А Бернарду, похоже, всё равно – вот и вчера он позволил Дитеру сидеть по другую руку своей жены за праздничным столом. Стола, собственно, никакого не было – просто Дитер соорудил на поляне перед домом большую платформу на восьми ножках, которую слуги уставили угощениями, приобретёнными, как сказал Бернард, “на последние гроши”. Угощения, честно говоря, были не Бог весть какие – индейские лепёшки, свежие фрукты, печеные овощи и сыры из магазина Фюрстеров – интересно, кому он заплатил за них последние гроши?  Наши оголодавшие колонисты быстро всё расхватали в надежде, что хозяева выставят ещё, но надежда оказалась напрасной – ничего больше не выставили.

Мы сидели вокруг стола на длинных скамьях из неструганных досок, сколоченных на скорую руку индейцами Дитера. Индейцы такие небрежные работники, что ножки двух скамеек подкосились, и сидящие на них упали на траву – вот смеху было! Жалко только, что не было выпивки, – иногда бывает обидно, что выпивка запрещена уставом колонии. Впрочем, некоторые неподатливые приехали на праздник уже в изрядном подпитии. Где только они эту выпивку достают? То ли сами гонят, то ли у индейцев меняют на побрякушки.

После еды наш стройный хор поздравил Элизабет с новосельем и назвал её “матерью Новой Германии”, в ответ она прослезилась и пообещала, что у нас у всех будут такие замечательные дома, если их будет строить Дитер Чагга. Пока она произносила свою речь, мне вдруг бросилось в глаза, какая Элизабет стала красивая. Несмотря на все трудности она так расцвела, прямо светится, даже косой глаз её не портит – что-то раньше я этого не замечал.

После речей хор ностальгически исполнил нашу любимую песню о Лорелее. Он так трогательно выводил в верхнем регистре заветное: “и сказку из дальнего детства с утра я твержу наизусть”, что многие всплакнули. Всем было сладко, и печально, но в разгар праздника сквозь сладкие слёзы в наши души начала просачиваться горечь. Глядя на роскошный дом Фюрстеров, каждый из нас прикидывал, сколько времени ему самому ещё предстоит ютиться в убогой глинобитной хижине. Расчёт получался плохой, и становилось обидно. И колом вставал вопрос: откуда у Бернарда деньги на дом, когда здешняя земля не родит и не приносит дохода?

Однако наш Бернард фрукт не простой – он настоящий лидер и знает свою паству наизусть, как сказку из дальнего детства. Он заранее предвидел, что вслед за слезами начнётся ропот, и приготовил нам сюрприз. Как только сидящие на задних скамейках начали выкрикивать обидные вопросы, он встал во весь свой гигантский рост и поднял руку. Все стихли. На секунду голос Бернарда зазвучал зычно и торжественно, как в былое невозвратное время всеобщего вдохновения:

“Братья и сёстры, в честь своего новоселья я решил преподнести нашей колонии щедрый подарок! Прислушайтесь!”

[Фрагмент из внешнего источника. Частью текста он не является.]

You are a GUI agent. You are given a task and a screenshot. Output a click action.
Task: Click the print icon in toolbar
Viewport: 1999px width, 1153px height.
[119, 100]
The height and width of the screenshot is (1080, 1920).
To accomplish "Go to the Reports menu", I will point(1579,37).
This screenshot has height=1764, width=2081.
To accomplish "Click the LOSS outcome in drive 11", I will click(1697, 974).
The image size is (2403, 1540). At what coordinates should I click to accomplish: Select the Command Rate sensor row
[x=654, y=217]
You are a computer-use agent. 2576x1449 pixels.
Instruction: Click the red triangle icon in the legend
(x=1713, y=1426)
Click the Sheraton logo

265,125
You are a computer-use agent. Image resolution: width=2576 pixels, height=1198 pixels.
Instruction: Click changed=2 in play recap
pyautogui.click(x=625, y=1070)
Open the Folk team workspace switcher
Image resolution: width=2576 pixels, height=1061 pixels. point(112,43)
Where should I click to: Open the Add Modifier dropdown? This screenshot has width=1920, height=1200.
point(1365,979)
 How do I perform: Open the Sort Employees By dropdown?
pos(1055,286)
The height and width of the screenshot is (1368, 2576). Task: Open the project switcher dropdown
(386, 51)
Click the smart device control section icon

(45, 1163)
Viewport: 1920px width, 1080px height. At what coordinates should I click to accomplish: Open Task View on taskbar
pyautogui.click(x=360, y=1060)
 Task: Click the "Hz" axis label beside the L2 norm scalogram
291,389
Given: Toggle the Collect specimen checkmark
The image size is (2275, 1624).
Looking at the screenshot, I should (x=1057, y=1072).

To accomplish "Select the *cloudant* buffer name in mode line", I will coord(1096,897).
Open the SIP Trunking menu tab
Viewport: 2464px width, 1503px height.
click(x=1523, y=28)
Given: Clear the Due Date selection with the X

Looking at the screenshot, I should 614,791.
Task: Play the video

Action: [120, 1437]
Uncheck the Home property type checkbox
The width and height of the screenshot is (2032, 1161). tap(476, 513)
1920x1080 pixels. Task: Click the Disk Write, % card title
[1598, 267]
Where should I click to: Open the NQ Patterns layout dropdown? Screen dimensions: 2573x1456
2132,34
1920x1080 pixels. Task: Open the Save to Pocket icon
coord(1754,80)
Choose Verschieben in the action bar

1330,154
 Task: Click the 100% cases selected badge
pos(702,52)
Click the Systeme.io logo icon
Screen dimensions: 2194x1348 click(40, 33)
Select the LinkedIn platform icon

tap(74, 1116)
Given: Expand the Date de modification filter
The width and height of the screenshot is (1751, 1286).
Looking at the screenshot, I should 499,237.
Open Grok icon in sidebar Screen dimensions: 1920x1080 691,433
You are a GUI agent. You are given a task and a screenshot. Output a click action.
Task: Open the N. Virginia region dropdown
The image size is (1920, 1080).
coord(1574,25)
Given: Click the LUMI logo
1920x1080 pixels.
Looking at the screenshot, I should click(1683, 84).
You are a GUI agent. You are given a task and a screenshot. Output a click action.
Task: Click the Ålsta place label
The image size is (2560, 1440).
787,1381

Мы затаили дыхание. В начале ничего не было слышно, кроме поглощающего все звуки молчания джунглей, но вскоре откуда-то издалека донёсся равномерный цокот многих копыт по булыжной мостовой. Мы начали переглядываться – откуда в джунглях булыжная мостовая? Постепенно приближаясь, цокот копыт становился слишком громким даже для кавалерийского полка и всё больше напоминал стук многих молотков по многим наковальням. Наконец он зазвучал совсем рядом, и из-за серповидного мыса в излучину реки выплыло чудо из чудес – маленький белый пароходик, на борту которого синими готическими буквами было выведено родное немецкое слово “Герман”.

Все были в шоке – ведь наша быстрая, но узкая речка Агуарья-Уми совершенно непригодна для судоходства, потому что в каждой своей извилине она намывает большие кучи песка и ила. Любой пароход, который пытался по ней пробраться в нашу колонию, безнадёжно садился на мель в самом начале пути. Но отважный быстроходный “Герман” прорвался сквозь все преграды и на наших глазах стал швартоваться у крошечного дощатого причала, которого до этой минуты никто не замечал. Но это ещё не весь сюрприз: по сходням на берег начали спускаться какие-то незнакомые люди, и не один, а много…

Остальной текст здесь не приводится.